Traditional literacy: Remote learning is the solution during crises like COVID-19. With instruction, students can use their computers to complete coursework.

Critical literacy: Not all communities/families are able to work at home because they lack the infrastructure and hardware to do so (i.e. the digital divide).

Critical cultural literacy: Not all communities/families are able to work at home because, in addition to a lack of infrastructure and hardware, they are facing job loss, a lack of income, a lack of child care, and even a lack of technological capabilities from prior inadequate educational experiences.

Critical cultural literacy breaks open the vacuum that often contains information and media people consume and provides additional worlds of context that facilitate new perspectives and increased understanding. It takes a little extra legwork and openness to being uncomfortable with said context, but the rewards of amplified insight far surpass that discomfort.

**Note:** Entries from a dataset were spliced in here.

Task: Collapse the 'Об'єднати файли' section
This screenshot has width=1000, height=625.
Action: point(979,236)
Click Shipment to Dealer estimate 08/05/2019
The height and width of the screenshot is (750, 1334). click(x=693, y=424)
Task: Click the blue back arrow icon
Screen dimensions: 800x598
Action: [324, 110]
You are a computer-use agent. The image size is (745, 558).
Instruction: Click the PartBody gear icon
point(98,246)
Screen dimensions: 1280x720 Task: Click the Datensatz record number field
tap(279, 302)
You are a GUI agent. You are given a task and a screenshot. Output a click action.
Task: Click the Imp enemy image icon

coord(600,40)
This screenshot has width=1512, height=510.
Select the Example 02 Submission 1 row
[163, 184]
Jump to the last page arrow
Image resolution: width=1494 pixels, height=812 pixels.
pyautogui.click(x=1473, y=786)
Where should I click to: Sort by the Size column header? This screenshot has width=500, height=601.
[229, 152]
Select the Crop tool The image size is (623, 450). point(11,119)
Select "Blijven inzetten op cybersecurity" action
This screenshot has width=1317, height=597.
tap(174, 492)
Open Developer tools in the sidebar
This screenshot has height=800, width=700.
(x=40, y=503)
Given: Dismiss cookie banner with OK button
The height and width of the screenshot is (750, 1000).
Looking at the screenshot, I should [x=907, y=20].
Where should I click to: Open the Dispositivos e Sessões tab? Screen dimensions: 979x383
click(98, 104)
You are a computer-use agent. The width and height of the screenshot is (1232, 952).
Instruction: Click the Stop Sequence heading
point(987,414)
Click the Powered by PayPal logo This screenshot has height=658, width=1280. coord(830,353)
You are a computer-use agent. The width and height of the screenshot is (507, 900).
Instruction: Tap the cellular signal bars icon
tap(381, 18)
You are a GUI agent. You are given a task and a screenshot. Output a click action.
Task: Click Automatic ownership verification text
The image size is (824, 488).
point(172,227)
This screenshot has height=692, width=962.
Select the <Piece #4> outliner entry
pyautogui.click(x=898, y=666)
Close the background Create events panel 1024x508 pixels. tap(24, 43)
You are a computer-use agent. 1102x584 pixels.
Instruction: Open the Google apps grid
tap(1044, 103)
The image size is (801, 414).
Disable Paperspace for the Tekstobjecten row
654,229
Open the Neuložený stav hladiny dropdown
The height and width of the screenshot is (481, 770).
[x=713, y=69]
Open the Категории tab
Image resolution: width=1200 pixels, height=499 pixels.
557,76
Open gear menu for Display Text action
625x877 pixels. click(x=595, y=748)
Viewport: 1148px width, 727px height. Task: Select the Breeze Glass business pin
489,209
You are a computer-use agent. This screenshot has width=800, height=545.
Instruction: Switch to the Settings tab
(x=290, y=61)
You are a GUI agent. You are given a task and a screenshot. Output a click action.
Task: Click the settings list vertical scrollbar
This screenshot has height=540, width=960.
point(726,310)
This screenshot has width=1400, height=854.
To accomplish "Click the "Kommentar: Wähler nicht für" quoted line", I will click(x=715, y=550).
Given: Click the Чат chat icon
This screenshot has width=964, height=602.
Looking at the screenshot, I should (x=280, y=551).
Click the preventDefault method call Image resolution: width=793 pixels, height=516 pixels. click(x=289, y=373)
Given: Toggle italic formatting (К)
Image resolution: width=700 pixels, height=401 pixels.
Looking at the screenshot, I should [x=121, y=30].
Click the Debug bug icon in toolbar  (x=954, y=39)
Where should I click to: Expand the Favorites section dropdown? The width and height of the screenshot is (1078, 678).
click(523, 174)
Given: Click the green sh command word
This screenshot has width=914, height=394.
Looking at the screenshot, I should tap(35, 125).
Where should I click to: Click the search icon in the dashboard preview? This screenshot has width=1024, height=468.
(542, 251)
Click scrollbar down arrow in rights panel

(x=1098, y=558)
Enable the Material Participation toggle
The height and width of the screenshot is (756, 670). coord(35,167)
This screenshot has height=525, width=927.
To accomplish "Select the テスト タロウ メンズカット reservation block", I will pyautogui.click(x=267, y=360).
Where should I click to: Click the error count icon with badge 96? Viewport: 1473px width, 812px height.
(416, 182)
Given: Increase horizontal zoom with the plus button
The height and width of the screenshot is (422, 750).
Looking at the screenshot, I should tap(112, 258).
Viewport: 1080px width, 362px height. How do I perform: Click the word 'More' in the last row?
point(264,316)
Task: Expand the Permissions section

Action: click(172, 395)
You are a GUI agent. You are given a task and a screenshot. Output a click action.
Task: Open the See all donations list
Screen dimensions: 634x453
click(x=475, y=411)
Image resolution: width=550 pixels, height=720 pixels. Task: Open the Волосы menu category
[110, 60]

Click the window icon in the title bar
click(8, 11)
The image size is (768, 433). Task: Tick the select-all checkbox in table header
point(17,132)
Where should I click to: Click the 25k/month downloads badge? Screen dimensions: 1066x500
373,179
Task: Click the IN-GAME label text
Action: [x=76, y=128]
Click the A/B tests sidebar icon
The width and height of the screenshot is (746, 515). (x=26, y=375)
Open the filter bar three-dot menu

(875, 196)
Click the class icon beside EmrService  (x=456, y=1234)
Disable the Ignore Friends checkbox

Scholar Arundhati Roy provides another example of how to view a current event (COVID-19) through a critical cultural lens. She writes:

The virus has moved freely along the pathways of trade and international capital, and the terrible illness it has brought in its wake has locked humans down in their countries, their cities and their homes. But unlike the flow of capital, this virus seeks proliferation, not profit, and has, therefore, inadvertently, to some extent, reversed the direction of the flow. It has mocked immigration controls, biometrics, digital surveillance and every other kind of data analytics, and struck hardest — thus far — in the richest, most powerful nations of the world, bringing the engine of capitalism to a juddering halt. Temporarily perhaps, but at least long enough for us to examine its parts, make an assessment and decide whether we want to help fix it, or look for a better engine.

(Roy 2020, para. 4—5)

Critical cultural (populist) literacy enables information and media consumers to look beyond the problem at hand and instead incorporate context and new perspectives in order to seek community-empowered solutions and change.